When nature pulls, which she must do by one of the four senses, she reaches by means of the ingoing breath with the sense to the sense nerves, and then with the sense through its system to the corresponding current of the breath, and pulls on that when it is positive and flows out with the earth breath current through the sex parts into the physical atmosphere. This pull induces an involuntary peristaltic action in the system on which nature pulls, to get out of that system the matter and the Light that is mixed and concealed in it. The pull then goes with the breath to the breath-form and to the sex parts and the other parts which are on the physical plane, and thence to the form plane and the kidneys.
So nature pulling on the fourfold physical breath causes thereby a peristaltic action in the four systems, by which visible and invisible physical matter, in which there is hidden some Light, goes into nature directly. The pull is ceaseless as long as the breath flows, but the peristaltic results do not carry Light to nature as regularly; sometimes more, sometimes less, sometimes no Light is transferred. Whatever light goes out goes with the outgoing positive breath.
Some of it goes through the twelve openings of the body and the pores of the skin. This is either Light carried out by matter which has while circulating in the body been impressed by thinking, or it is Light which is directly thought out into nature through the sense organs, as through the eye when one looks at a person or thing. The thinking is usually induced by elementals or by thoughts that enter with the incoming breath through the sex openings, the navel and nerve centers in the pelvic and abdominal cavities. The other Light that goes out does so in thoughts, when they are issued from the brain and when the person who issues them exteriorizes them by an act. Then the Light goes out through the act by sight or by word.
Through the bodies of children no Light goes out into nature until they become pubescent. The Light that is taken in from food is built into the body, particularly the bones and brain, through the thymus gland, the distribution being regulated by the pituitary body. By puberty the thymus gland is absorbed and therefore can no longer act as a stopcock. At puberty a child is connected with its noetic atmosphere. From then on the generative system assumes the function of withdrawing Light from the two nervous systems, together with the function of seed production.

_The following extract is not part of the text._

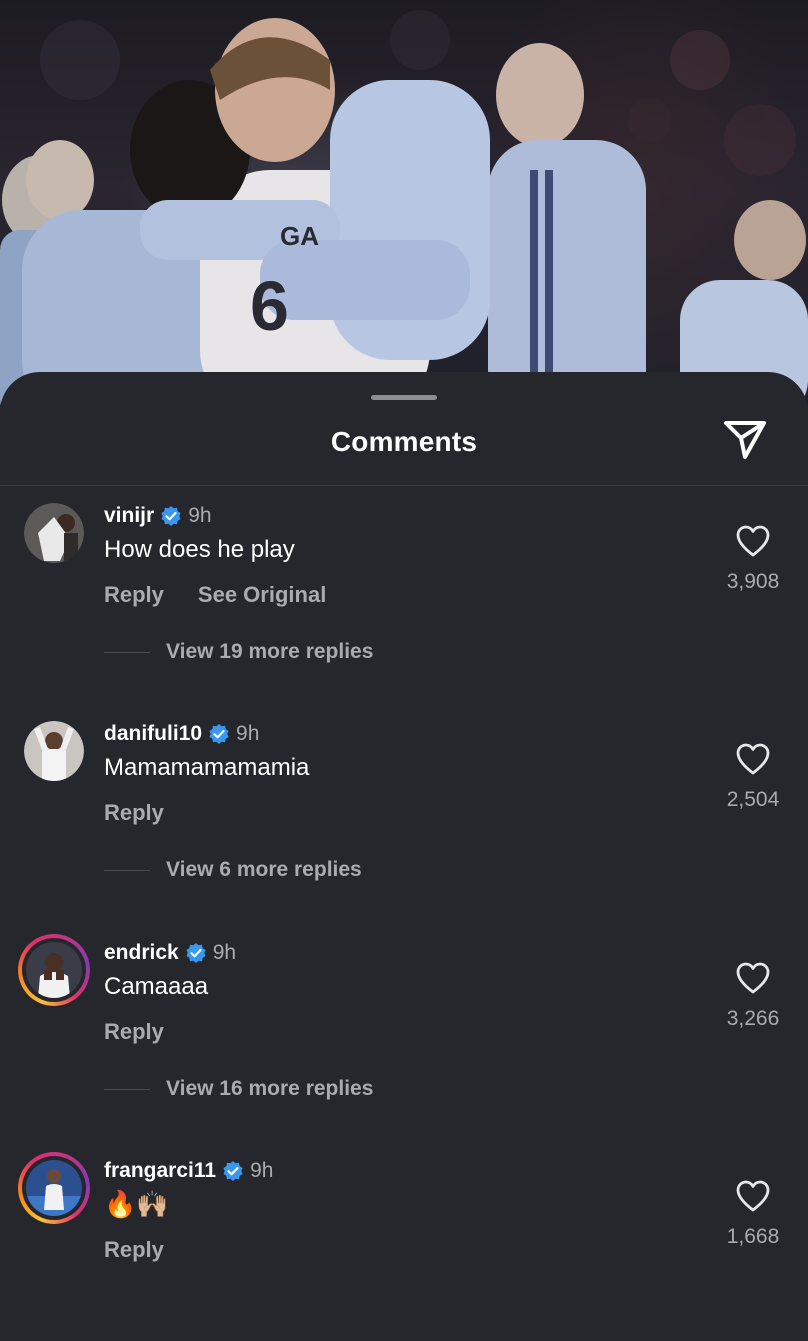 The width and height of the screenshot is (808, 1341). I want to click on comment-text: 🔥🙌🏼, so click(136, 1204).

The main channels through which Light is lost into nature are the sex organs. Seeing dress and movements, hearing a voice, especially in song, tasting rich food, smelling odors and touching a body of the opposite sex, all suggest sexual attraction and take hold of and dominate thinking on sex matters. Elementals come in. They are the sexual sensations. A human feels these sensations, but does not feel his feeling and mistakes the elementals he feels and nourishes, for his own feeling. The elementals excite him, he acts for them and he allows them to take the Light away.